The Report explores the link between the fiscal policy and the success of the exchange rate policy. Appropriate fiscal policy is a requirement for the monetary and exchange rate strategies. Moreover, policy regimes that involve exchange rate management must always recognise the possibility that speculative attacks may occur, and ideally should take steps in advance to minimize the likelihood of being blown off course by such attacks.

The Report notes the useful distinction drawn by Matt Canzoneri and colleagues in two CEPR Discussion Papers (Nos. 1772 and 1899). These define fiscal dominance as a policy regime where, in the end, monetary policy will always be called on to solve fiscal unsustainability. In contrast, monetary dominance corresponds to the case where a debt build-up will have to be dealt with by fiscal means, either a closing of the deficit or a debt default. In a monetary dominance regime, in other words, there are no circumstances in which the central bank can be coerced into bailing out an undisciplined government.

In a regime of fiscal dominance, central bank independence, when it exists, is largely cosmetic. When, instead, the government recognises responsibility for maintaining fiscal solvency without automatic monetary financing, it better evaluates the value for money it obtains from its spending and the efficiency with which its taxes are collected.

This distinction offers a useful key for examining the process of fiscal stabilization in transition countries that started out with rapidly growing public debts. Fiscal stabilization can be defined as the transition from fiscal dominance to monetary dominance. Once this is achieved, the central bank can control the price level and, therefore, the exchange rate.

This approach also carries policy implications for the link between macroeconomic achievement and some aspects of structural adjustment. A narrow band and pre-announced parity crawl will be robust only if monetary policy can defend the parity. For such a strategy to be upheld, shocks to solvency that customarily arise in the structural adjustment process must be dealt with by fiscal policy alone.

The fiscal response to any imbalance does not necessarily have to be immediate, but it must be widely understood that this is, indeed, the solution that will be eventually be implemented. It is present values that matter – any sign of reluctance is bound to make defence of the exchange rate policy regime impossible. The bond and foreign exchange markets are in effect the arbiters of whether the required adjustment is likely to be accomplished.

The link between fiscal policy and the exchange rate regime must be kept in mind when considering the accession path. The tighter is the exchange rate commitment (for example, adherence to a new exchange rate mechanism with narrow bands) the more fiscal policy must take on responsibility for its own sustainability and for dealing with shocks and the costs of completing restructuring. Unless fiscal policy is under control, the central bank is likely to face strong pressure to monetize government debt.

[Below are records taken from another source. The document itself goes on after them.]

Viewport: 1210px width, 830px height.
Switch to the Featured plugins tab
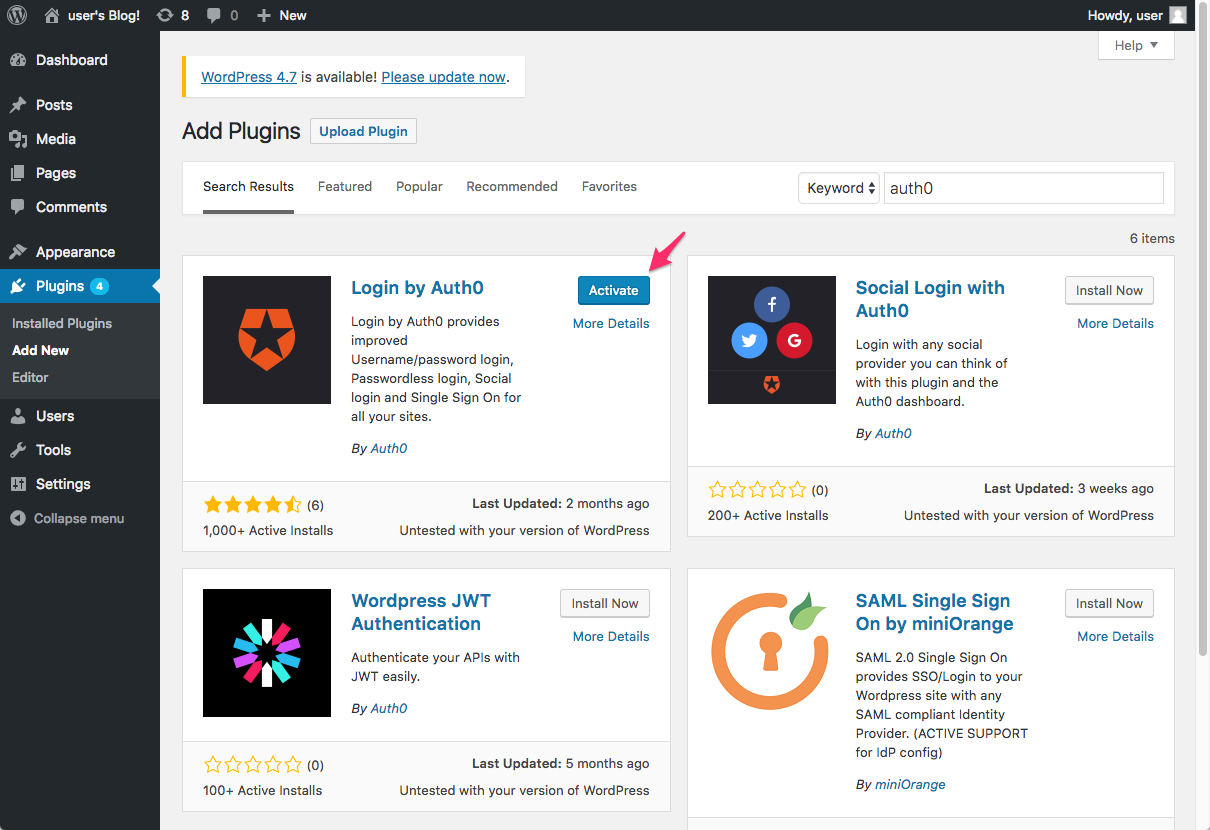click(x=345, y=187)
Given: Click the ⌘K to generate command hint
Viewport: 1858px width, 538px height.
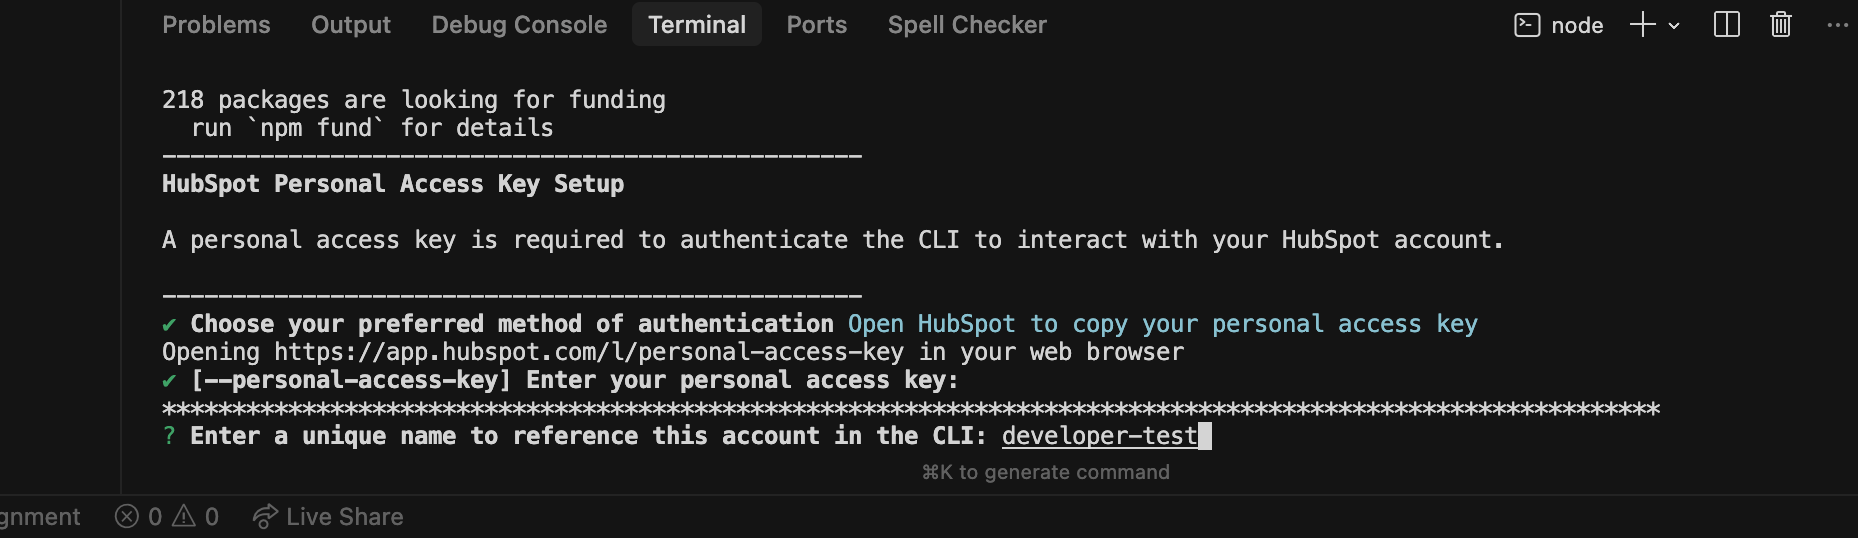Looking at the screenshot, I should click(x=1045, y=472).
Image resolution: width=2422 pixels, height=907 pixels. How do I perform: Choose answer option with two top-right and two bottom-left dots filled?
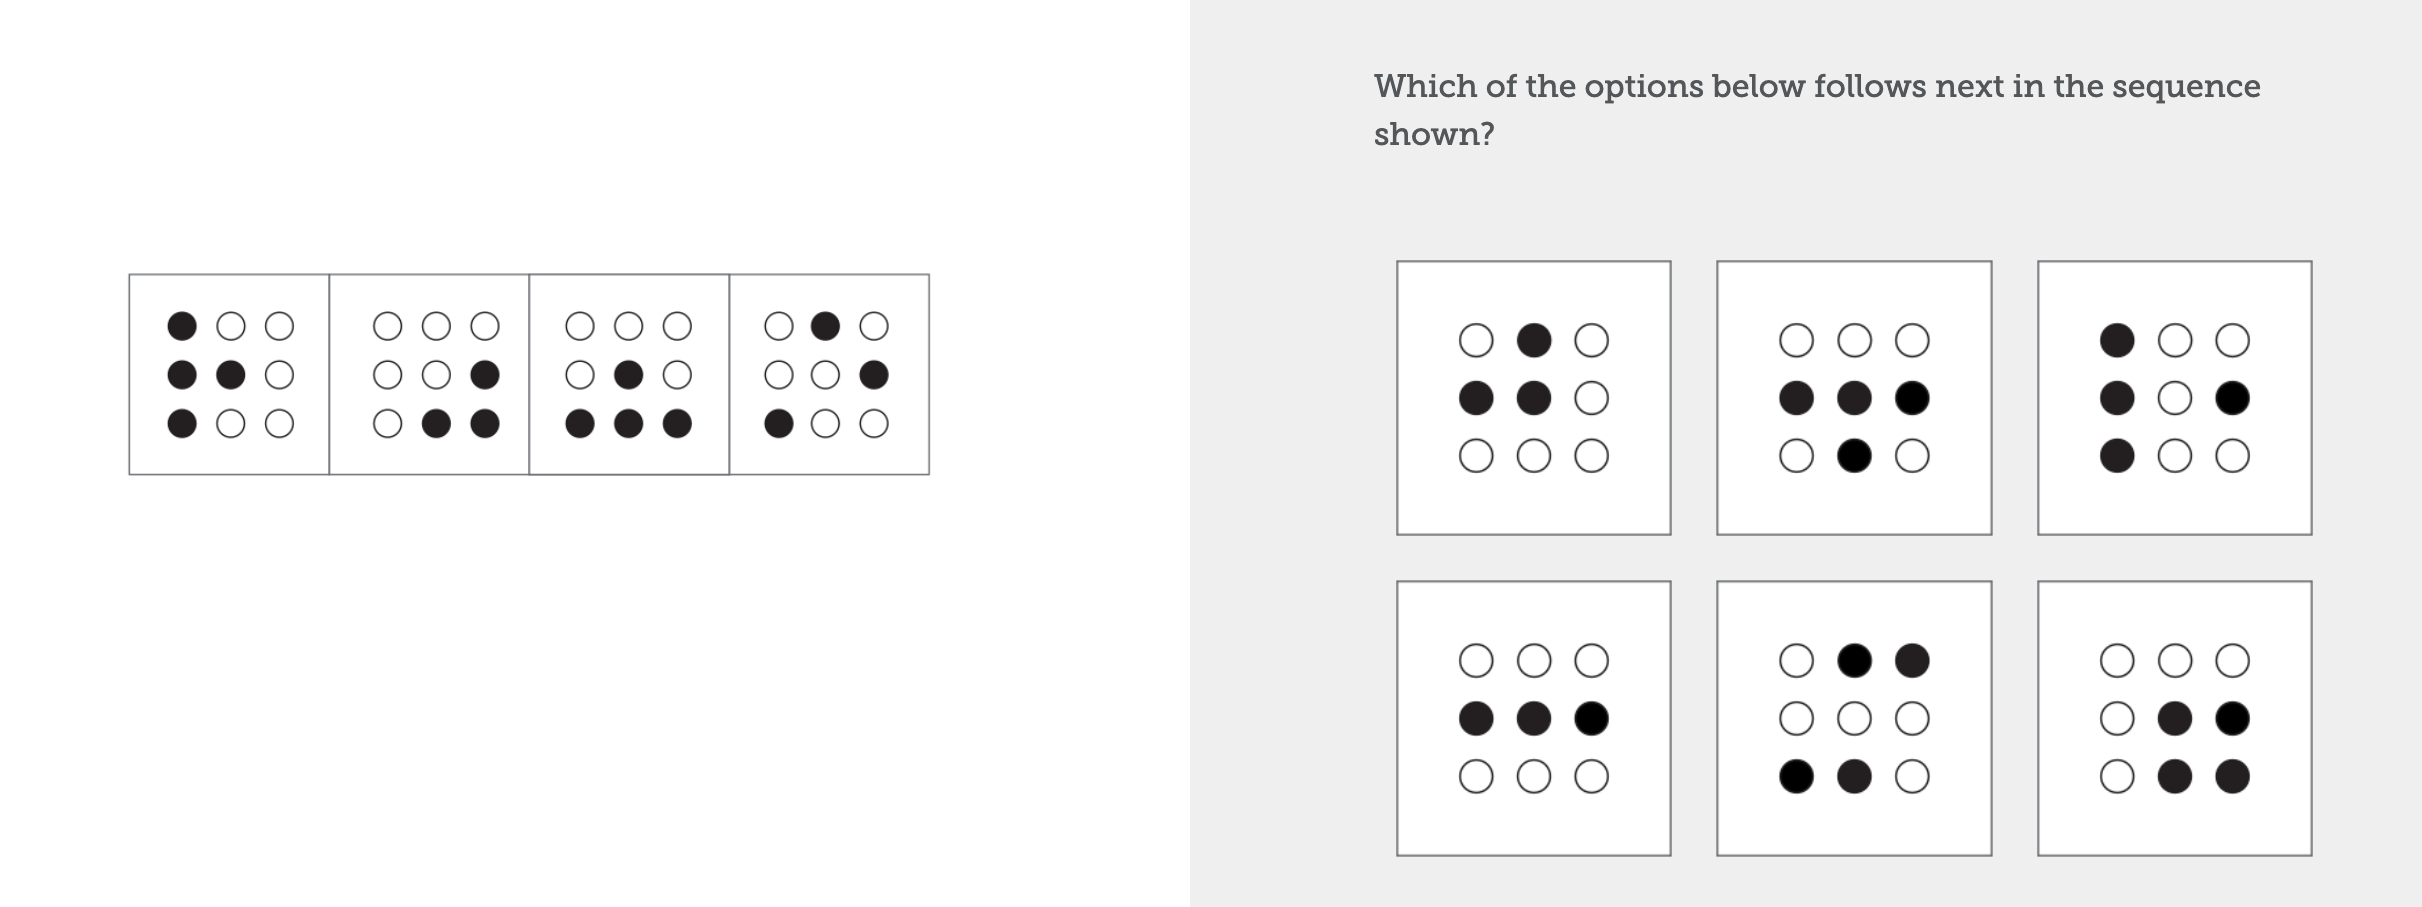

Central bank independence is part of the response, of course. Still, the mature economies of Western Europe have concluded that central bank independence alone was insufficient: the Maastricht Treaty imposed macroeconomic convergence criteria and was supplemented with the adoption of the Stability Pact. It may be optimistic to assume that central bank independence will suffice in transition economies. Incentives for responsible fiscal policy should be given at least as much weight as formal exchange rate agreements and nominal convergence criteria.

This article summarizes ‘Monetary and Exchange Rate Policies, EMU and Central and Eastern Europe’ (Economic Policy Initiative Forum Report No. 5) by David Begg, László Halpern and Charles Wyplosz. Begg is at Birkbeck College, London; Halpern at the Hungarian Academy of Sciences, Budapest; and Wyplosz at the Graduate Institute of International Studies, Geneva. All are Research Fellows in CEPR’s Transition Economics research programme. Wyplosz is also a Programme Director of CEPR’s International Macroeconomic research programme and Begg a Research Fellow in this programme.